Aggressive treatment of high blood pressure reduced deaths and complications such as heart attacks or strokes in a high-risk population of patients, according to a massive national study published Monday that likely will reshape how doctors manage a disease that affects millions of Americans.
The so-called SPRINT study monitored 9,300 patients, including recruits from the Minneapolis Veterans Medical Center, and compared those whose systolic blood pressure was kept at 140 or less to patients with more aggressive treatment whose systolic numbers were pushed to 120 or lower.
The rate of deaths was 27 percent lower and the rate of heart failure was 38 percent lower in the patients treated more aggressively. Minnesota specialists said that the findings are persuasive, due partly to the large population studied, and that they will influence how they discuss and approach treatment options with high-risk patients.
"There isn't going to be another study like this anytime soon," said Dr. Paul Drawz, who recruited patients to SPRINT in Cleveland before coming to the University of Minnesota three years ago. "If you're not going to change your practice based on this, you're going to wait a long time."
Just how many patients will be affected remains an open question. As many as 1 in 3 American adults have high blood pressure, or hypertension, whether they know it through screenings or not. A much smaller group, 17 million, would match the criteria of the high-risk patients in the study.
The findings contrast with the most recent national treatment guidelines, which generally recommend keeping systolic blood pressure (the top number in the common blood pressure measure) below 140 for patients 60 and younger and below 150 for older patients.
Study halted early
The results of the federally funded trial were so compelling that the study was halted early last fall after observing patients for an average of about three years.
The study excluded patients with diabetes and stroke and focused on those at risk because they were 75 or older, or because they were 50 or older and had known risks including a prior heart attack, smoking habit or cardiovascular intervention such as a stent placement. On average, patients in the "aggressive" treatment group took one additional medication.

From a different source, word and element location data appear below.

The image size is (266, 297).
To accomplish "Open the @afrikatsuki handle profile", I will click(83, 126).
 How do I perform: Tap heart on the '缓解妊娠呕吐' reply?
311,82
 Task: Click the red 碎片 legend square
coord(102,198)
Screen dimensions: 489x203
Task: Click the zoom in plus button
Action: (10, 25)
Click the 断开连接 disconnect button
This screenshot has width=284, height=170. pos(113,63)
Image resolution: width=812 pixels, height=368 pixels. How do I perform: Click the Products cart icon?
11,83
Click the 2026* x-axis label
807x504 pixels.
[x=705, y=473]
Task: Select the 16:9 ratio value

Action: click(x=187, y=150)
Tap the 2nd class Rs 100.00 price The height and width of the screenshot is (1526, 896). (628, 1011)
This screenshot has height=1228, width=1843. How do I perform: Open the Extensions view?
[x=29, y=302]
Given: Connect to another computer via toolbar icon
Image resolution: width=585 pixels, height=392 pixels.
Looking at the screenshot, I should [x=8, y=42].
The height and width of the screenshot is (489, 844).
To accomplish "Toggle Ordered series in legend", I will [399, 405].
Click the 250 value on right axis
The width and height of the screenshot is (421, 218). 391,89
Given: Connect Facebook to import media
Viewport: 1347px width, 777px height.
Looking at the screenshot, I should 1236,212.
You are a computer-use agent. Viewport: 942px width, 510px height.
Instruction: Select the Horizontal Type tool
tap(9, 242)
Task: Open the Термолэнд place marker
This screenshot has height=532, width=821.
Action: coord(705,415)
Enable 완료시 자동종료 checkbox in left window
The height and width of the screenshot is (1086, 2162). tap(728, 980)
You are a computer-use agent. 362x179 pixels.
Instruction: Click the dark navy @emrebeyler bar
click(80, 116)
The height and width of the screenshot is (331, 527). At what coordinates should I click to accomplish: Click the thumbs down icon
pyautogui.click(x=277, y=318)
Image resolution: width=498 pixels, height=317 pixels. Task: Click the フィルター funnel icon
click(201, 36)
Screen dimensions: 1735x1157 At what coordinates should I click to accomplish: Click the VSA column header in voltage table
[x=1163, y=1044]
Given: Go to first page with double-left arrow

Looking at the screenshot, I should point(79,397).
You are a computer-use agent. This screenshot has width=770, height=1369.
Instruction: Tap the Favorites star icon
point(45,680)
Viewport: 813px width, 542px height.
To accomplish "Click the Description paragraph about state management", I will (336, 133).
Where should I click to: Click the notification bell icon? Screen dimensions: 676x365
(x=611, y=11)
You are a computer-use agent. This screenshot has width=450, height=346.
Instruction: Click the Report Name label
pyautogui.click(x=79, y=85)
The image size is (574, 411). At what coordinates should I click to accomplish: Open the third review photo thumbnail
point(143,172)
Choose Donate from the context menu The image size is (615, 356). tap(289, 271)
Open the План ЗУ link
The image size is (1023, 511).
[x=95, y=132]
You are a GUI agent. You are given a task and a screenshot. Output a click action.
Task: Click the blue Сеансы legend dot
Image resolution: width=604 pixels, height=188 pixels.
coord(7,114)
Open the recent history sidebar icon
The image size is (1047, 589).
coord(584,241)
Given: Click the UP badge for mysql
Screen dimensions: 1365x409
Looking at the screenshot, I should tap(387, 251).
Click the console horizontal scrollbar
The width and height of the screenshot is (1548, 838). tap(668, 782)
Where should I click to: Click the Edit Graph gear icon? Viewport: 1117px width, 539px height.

Doctors assumed that more aggressive treatment made sense in this type of high-risk patient, but until now lacked the data to do so in the face of more lenient national guidelines, said Dr. Elizabeth Tuohy, a heart disease prevention specialist at United Heart & Vascular Clinic in St. Paul. "We don't have a lot of long-term outcomes yet," she said. "Over time, we'll have to see how this plays out. I personally will be treating patients more aggressively based on this data."
Doctors have long wrestled with how low blood pressure should go. Bringing it too far down, particularly in the elderly, can result in dizziness and fainting. According to the study results, about 5 percent of the patients, or 220 people, with the 120 blood pressure target had serious complications — blood pressure so low it caused severe dizziness or fainting or a reversible injury to the kidneys. Among those with the 140 target, 118 had serious complications.
A complication the investigators worried about with blood pressures of 120 or lower — an abrupt drop when people stood up — actually occurred more often in those with the higher systolic pressure target.
"When we put those complications in the context of a 27 percent reduction in total mortality, it seems that the benefits outweigh the risks," said David M. Reboussin, a biostatistician at Wake Forest Baptist Medical Center and a principal study investigator.
More aggressive treatment would raise doctors' obligations to monitor patients more frequently to make sure they are tolerating additional medication, said Drawz. "You can't just say, 'See you back in six months!' "
Drawz is conducting an ancillary study on 880 of the SPRINT patients, measuring their blood pressure at 27 months from the start of treatment. But while SPRINT monitored patients using in-clinic readings, Drawz's patients also used monitors that checked their blood pressure over the course of 24 hours and also when they were sleeping. He said there is evidence these are more accurate at assessing patients for complications. The U.S. Preventive Services Task Force recently updated its guidance on blood pressure screening to include 24-hour "ambulatory" monitoring to confirm in-office readings.
SPRINT results were released Monday at the American Heart Association meeting and in a paper published simultaneously in the New England Journal of Medicine.
The New York Times contributed to this report.